むしろ、その方が落ち着く。営業時間を気にせず都合のいいタイミングで動けて、人目も、気にしなくて済む。
服を脱いで浴室に入ると、雨の外気とは質の違う、暖かく湿った空気が満ちていた。お湯の流れる音と檜の匂いもする。個室というだけあって露天ではなく、一面が大きなガラス窓になっていた。目隠しの植え込みがあり、その黄色に近い緑色の葉の向こうに、別館らしい建物のオレンジ色の明かりが少しだけ見える。

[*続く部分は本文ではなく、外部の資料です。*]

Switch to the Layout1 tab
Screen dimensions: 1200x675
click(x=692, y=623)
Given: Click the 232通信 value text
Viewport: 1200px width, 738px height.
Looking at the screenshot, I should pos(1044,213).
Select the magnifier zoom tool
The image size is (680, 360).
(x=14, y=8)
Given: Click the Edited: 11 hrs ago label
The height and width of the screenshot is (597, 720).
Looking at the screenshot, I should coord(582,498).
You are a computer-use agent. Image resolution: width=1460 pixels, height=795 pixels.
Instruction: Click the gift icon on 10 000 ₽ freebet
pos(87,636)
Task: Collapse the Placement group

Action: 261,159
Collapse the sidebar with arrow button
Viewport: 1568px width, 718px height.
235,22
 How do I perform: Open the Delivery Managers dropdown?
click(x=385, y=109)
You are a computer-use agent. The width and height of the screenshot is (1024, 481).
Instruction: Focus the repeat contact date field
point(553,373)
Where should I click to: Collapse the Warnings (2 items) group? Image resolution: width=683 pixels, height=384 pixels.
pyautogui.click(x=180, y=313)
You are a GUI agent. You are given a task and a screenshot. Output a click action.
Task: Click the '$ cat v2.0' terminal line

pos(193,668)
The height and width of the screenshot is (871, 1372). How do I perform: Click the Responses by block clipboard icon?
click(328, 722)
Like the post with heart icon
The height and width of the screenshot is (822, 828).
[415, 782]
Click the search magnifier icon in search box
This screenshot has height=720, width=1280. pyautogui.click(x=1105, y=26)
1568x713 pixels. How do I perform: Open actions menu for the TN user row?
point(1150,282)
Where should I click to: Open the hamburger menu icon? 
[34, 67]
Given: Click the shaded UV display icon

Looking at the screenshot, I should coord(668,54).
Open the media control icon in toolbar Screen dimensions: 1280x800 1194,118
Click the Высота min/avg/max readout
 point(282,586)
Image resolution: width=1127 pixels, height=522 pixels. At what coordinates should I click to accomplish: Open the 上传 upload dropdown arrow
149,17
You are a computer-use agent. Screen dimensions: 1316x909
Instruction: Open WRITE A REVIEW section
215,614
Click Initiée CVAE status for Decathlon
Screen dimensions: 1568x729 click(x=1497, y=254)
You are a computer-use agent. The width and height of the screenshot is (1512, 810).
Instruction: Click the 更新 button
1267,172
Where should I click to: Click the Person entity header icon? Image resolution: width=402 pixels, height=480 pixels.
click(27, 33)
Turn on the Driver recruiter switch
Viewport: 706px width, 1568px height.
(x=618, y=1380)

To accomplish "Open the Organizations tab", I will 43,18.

曇り空から白っぽい光が入っていて、窓の外を見ている銀ちゃんの後ろ姿がお湯から出ている。なで肩で丸っこいシルエットが、7センチの身長差を差し引いても、たまにとても小さく見える時がある。
僕が入ってきたのに気付いた銀ちゃんが振り返った。
「氷治、おいで」
「……子供じゃないんだけど」
と言いつつ、その隣に、その腕の中に、抱かれに行ってしまう僕もいる。
「来られて良かった」
銀ちゃんが穏やかな笑顔で言った。僕は銀ちゃんに肩を寄せて窓を見る。
「ほんと。休暇ずらしてもらったらいつになるか分かんないもんね」
平日に旅行に来られているのは、銀ちゃんの勤続年数を労う、リフレッシュ休暇という制度を利用したからだ。
僕が生まれる前から、銀ちゃんは同じ会社に勤めて毎日仕事をしている。想像もできない。
その休暇も、コロナウィルスの流行が収束するまで取得を伸ばす事もできたらしいが、銀ちゃんは僕の仕事が一段落する時期に合わせてくれた。
「……まあ、もっと天気のいい時期もあったかもだけど」
風流と言えば聞こえはいいが、観光ができないのは残念だった。